# IBEW Local 98 test.



## HARRY304E (Sep 15, 2010)

sdonapel said:


> Hey everyone, I finally got a test date from the union. It's July 8th at 8am. I am still not sure if working out of a algebra for dummies book is enough as far as the math goes. Many people "poo-poo" unions and since times are tough I am not sure that they will take me even take me with a good test and interview because of the economy.


Just take one step at a time ,Good luck on the test ,study as hard as you can...:thumbup:


----------



## J.Dunner (Apr 21, 2013)

sdonapel said:


> Hey everyone, I finally got a test date from the union. It's July 8th at 8am. I am still not sure if working out of a algebra for dummies book is enough as far as the math goes. Many people "poo-poo" unions and since times are tough I am not sure that they will take me even take me with a good test and interview because of the economy.


I think there's only bout 50 spots this year for apprentices. We average about 1000 or so applicants a year. Make sure you ace the test to give yourself a good shot.

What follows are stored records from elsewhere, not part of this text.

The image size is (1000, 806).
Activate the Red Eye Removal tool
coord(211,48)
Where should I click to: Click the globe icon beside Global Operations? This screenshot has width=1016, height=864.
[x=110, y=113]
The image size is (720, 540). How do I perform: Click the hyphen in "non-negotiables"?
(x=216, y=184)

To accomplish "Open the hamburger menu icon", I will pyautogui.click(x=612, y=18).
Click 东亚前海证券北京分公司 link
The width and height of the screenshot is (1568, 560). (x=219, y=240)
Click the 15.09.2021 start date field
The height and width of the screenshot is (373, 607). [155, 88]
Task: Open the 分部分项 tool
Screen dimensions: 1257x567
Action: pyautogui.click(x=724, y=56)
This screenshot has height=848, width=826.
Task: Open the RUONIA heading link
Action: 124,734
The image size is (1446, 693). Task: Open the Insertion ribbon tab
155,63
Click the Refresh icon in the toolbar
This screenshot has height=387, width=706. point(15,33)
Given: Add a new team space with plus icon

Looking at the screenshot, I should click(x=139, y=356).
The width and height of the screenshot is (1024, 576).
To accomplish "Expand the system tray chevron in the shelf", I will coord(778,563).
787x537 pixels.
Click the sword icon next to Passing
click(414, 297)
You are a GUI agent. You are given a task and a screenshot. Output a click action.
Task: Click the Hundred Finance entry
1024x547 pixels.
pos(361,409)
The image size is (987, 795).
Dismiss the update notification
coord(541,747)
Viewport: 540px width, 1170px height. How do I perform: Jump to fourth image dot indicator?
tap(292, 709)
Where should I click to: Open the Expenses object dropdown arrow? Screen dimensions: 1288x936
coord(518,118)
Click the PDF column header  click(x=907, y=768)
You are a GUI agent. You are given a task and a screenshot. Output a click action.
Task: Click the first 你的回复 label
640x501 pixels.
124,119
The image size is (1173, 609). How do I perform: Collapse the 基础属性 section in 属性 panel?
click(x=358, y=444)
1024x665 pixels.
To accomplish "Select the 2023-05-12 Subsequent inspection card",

Also, you will only get an interview letter if you pass the test. Sometimes the interviews are as late as October. Just a heads up.
Good luck.


----------



## sdonapel (Apr 12, 2013)

The test wasn't as bad as I thought, I am still nervous as hell to hear back. The guy said we get results in 3 weeks. Do they give a letter either way? like you fail or you qualify and here's an interview date?


----------